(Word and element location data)
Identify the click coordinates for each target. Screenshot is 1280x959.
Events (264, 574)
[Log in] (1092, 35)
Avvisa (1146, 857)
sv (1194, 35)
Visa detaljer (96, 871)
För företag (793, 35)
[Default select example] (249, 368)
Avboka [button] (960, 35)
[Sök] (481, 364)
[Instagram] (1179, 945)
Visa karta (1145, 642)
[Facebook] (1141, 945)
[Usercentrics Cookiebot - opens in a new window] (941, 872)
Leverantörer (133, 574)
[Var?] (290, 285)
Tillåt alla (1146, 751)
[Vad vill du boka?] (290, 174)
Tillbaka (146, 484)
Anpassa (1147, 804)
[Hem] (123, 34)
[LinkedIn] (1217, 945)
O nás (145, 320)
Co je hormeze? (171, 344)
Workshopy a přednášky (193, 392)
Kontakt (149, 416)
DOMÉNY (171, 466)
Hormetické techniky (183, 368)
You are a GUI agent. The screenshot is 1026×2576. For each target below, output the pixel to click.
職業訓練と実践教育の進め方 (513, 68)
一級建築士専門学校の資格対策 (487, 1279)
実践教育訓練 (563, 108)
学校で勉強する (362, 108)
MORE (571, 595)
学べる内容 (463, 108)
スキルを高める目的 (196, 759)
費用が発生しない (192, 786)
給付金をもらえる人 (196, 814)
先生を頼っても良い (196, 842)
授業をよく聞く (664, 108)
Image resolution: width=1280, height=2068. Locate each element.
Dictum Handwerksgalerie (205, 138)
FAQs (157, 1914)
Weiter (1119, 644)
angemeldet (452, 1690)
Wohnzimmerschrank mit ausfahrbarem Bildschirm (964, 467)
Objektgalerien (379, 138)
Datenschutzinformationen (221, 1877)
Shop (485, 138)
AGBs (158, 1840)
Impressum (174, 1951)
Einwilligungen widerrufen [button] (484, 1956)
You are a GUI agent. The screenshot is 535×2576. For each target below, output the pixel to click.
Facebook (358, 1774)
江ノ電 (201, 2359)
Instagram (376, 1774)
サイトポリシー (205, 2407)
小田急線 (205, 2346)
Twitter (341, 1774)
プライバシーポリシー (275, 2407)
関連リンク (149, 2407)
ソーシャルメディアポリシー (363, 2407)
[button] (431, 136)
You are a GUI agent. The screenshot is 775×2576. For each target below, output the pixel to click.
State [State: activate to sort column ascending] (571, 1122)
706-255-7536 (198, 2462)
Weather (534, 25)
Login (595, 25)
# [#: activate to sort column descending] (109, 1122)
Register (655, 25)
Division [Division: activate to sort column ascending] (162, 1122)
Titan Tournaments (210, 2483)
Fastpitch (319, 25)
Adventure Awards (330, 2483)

▸ **What you will do**: Please reproduce every one of the records above word for word, with no changes.

▸ **Exercise output**:
Identify the click coordinates for each target. Screenshot is 1280x959.
Events (264, 574)
[Log in] (1092, 35)
Avvisa (1146, 857)
sv (1194, 35)
Visa detaljer (96, 871)
För företag (793, 35)
[Default select example] (249, 368)
Avboka [button] (960, 35)
[Sök] (481, 364)
[Instagram] (1179, 945)
Visa karta (1145, 642)
[Facebook] (1141, 945)
[Usercentrics Cookiebot - opens in a new window] (941, 872)
Leverantörer (133, 574)
[Var?] (290, 285)
Tillåt alla (1146, 751)
[Vad vill du boka?] (290, 174)
Tillbaka (146, 484)
Anpassa (1147, 804)
[Hem] (123, 34)
[LinkedIn] (1217, 945)
O nás (145, 320)
Co je hormeze? (171, 344)
Workshopy a přednášky (193, 392)
Kontakt (149, 416)
DOMÉNY (171, 466)
Hormetické techniky (183, 368)
You are a GUI agent. The screenshot is 1026×2576. For each target below, output the pixel to click.
職業訓練と実践教育の進め方 (513, 68)
一級建築士専門学校の資格対策 (487, 1279)
実践教育訓練 (563, 108)
学校で勉強する (362, 108)
MORE (571, 595)
学べる内容 (463, 108)
スキルを高める目的 (196, 759)
費用が発生しない (192, 786)
給付金をもらえる人 (196, 814)
先生を頼っても良い (196, 842)
授業をよく聞く (664, 108)
Image resolution: width=1280, height=2068. Locate each element.
Dictum Handwerksgalerie (205, 138)
FAQs (157, 1914)
Weiter (1119, 644)
angemeldet (452, 1690)
Wohnzimmerschrank mit ausfahrbarem Bildschirm (964, 467)
Objektgalerien (379, 138)
Datenschutzinformationen (221, 1877)
Shop (485, 138)
AGBs (158, 1840)
Impressum (174, 1951)
Einwilligungen widerrufen [button] (484, 1956)
You are a GUI agent. The screenshot is 535×2576. For each target below, output the pixel to click.
Facebook (358, 1774)
江ノ電 (201, 2359)
Instagram (376, 1774)
サイトポリシー (205, 2407)
小田急線 (205, 2346)
Twitter (341, 1774)
プライバシーポリシー (275, 2407)
関連リンク (149, 2407)
ソーシャルメディアポリシー (363, 2407)
[button] (431, 136)
You are a GUI agent. The screenshot is 775×2576. For each target below, output the pixel to click.
State [State: activate to sort column ascending] (571, 1122)
706-255-7536 (198, 2462)
Weather (534, 25)
Login (595, 25)
# [#: activate to sort column descending] (109, 1122)
Register (655, 25)
Division [Division: activate to sort column ascending] (162, 1122)
Titan Tournaments (210, 2483)
Fastpitch (319, 25)
Adventure Awards (330, 2483)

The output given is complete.